There are a lot of watches Casio made where they did several variations and so even now, as LCD watches get rarer and more expensive, there are some models that you never have to go more than a couple of weeks without seeing one (usually heinously overpriced) on eBay.
Watches like the CA-901 (that had identical 134 modules in the CA-90, CA-85, CA-851, CA-86) and the AA-81 (which had the same 103 module in the AA-82, AA-83, AA-84, AA-85 (Blue Thunder), AA-86, A-201, A-202, A-203 – you get the picture).
But the AE-80 was one of a kind. That module (287) exists in one other watch, the AE-10W which is the resin version and you’ll never see either of them in great numbers. Even a Google image search only returns a handful of pictures and they are mostly multiple images of the same watch.

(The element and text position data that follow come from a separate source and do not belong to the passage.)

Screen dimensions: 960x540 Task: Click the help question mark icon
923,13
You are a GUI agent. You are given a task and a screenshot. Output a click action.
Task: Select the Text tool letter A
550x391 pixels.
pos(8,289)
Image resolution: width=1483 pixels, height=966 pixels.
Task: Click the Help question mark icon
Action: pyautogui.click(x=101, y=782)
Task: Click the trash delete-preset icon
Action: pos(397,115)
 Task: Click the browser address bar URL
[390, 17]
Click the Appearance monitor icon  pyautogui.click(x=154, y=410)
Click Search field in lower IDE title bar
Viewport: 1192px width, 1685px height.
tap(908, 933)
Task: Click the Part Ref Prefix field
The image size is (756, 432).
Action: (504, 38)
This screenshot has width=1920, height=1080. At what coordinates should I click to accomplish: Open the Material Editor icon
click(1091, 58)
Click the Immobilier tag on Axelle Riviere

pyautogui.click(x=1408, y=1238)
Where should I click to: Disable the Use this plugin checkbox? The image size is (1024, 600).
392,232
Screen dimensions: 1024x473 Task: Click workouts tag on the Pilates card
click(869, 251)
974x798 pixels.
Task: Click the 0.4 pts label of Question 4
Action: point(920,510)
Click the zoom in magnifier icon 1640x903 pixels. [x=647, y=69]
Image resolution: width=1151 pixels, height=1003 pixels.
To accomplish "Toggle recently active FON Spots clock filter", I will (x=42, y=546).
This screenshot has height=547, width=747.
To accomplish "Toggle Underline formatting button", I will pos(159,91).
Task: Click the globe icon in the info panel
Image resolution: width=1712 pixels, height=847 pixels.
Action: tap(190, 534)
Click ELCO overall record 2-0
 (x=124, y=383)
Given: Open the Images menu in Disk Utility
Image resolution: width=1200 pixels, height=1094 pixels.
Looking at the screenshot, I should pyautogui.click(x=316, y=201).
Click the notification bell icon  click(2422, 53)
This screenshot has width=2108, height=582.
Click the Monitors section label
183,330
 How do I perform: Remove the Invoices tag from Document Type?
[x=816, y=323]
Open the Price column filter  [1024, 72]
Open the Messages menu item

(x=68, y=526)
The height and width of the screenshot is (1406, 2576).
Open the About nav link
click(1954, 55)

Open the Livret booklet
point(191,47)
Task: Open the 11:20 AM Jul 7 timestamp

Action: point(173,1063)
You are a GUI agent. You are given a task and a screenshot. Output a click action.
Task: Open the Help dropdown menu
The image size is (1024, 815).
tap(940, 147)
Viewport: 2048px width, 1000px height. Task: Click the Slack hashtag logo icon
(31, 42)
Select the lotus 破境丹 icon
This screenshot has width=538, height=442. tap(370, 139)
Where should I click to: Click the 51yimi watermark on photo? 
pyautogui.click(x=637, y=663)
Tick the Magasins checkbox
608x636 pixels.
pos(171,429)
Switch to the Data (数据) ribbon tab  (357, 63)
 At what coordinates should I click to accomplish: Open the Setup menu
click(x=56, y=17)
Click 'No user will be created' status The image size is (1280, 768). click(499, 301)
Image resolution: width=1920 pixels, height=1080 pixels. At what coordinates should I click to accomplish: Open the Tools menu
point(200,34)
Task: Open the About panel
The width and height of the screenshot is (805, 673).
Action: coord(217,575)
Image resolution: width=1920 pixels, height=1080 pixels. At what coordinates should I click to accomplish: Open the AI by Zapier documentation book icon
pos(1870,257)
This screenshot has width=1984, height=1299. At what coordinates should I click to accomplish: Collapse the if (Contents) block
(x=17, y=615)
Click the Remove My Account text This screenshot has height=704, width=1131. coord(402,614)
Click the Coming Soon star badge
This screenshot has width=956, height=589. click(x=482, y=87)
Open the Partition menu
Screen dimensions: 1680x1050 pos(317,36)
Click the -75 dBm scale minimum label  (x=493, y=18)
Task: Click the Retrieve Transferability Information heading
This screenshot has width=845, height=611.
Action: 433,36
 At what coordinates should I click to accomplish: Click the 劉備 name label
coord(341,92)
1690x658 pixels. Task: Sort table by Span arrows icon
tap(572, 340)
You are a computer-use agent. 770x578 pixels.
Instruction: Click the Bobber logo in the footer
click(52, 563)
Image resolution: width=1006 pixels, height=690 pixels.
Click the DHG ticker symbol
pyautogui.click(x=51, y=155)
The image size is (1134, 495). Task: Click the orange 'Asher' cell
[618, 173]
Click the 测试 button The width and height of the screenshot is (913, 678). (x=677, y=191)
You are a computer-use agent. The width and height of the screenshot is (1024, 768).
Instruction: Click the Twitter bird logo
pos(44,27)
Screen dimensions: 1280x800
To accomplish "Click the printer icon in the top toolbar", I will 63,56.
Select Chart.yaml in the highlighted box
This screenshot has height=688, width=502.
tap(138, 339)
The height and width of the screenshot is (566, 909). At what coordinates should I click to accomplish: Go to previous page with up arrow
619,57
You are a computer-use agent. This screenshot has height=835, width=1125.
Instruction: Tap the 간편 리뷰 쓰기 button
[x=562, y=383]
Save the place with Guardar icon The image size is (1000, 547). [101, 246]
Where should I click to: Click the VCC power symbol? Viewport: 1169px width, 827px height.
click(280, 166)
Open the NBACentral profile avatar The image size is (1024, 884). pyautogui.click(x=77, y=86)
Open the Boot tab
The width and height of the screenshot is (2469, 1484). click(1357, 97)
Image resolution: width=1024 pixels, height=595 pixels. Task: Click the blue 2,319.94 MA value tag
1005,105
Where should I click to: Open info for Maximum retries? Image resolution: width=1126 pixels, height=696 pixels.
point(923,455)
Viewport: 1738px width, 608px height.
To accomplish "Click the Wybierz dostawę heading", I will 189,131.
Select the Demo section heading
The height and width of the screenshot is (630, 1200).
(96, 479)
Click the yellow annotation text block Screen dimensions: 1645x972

So it’s rare, but that’s not enough to covet it. It’s also a nice-looking digital – slim, understated on the wrist, nicely laid out dial – and the digital hands which are always cool. Casio made a number of digital hands watches in the AE range but this is the only one that looks like this and watch fans will see similarities between this and the Seiko G757 – another massively popular watch.
It isn’t a copy of the G757 though, although the layout is similar. There are no animations in the AE-80. When you use the chronograph, or your alarm rings, those digital hands just sit there telling the time. There’s no starburst or dancing pattern on the display, just the time. I like to think Casio was aiming for understated elegance, rather than not being able to put that kind of feature in this watch (if you’ve ever seen a watch with the 103 module – models listed above – you’ll know they certainly had the technology to do it).
I used to have a NOS version of this in gold but me and gold watches don’t go together too well, so it went to a new owner and I kept looking. That was about eight years ago (oh how time flies).
That’s not to say there haven’t been any for sale in that time, but I’ve missed them for one reason or another (usually the price goes too high, or the seller won’t ship to New Zealand) not through lack of trying though.
A little while back I won one ‘untested’ of course and nothing I could do could resurrect it. That’s the other thing about the AE-80, when you see one in the wild it usually looks like this – yup, the module is notoriously flaky, just like it’s Seiko counterpart.
So it’s sat in my watch box, while I hoped it would one day spring into life. Nope.
And then a working version appeared on eBay, condition a bit rough (well-worn) from a seller who wouldn’t budge on the price – which was USD160 from memory. Plus another large wadge for postage. Eventually I got tired of waiting, put in an offer for it (rejected) then decided it was silly to be holding off buying a seriously-rare watch I’d been looking for, for years. So buy-now and here it is.
I grabbed the module and band, and put them in the case I had previously won, and here’s the result. Probably overpaid but I don’t care – I can stop looking now 😉
It’s got the usual functions, time, dual time, date, chime, alarm, countdown timer, stopwatch, and the digital hands of course.
If you see one for sale and it’s not working, take a punt but prepare for disappointment. I haven’t met anyone who can bring that particular module back to life. If you see a working one, definitely grab it ( I may even take it off your hands for a backup).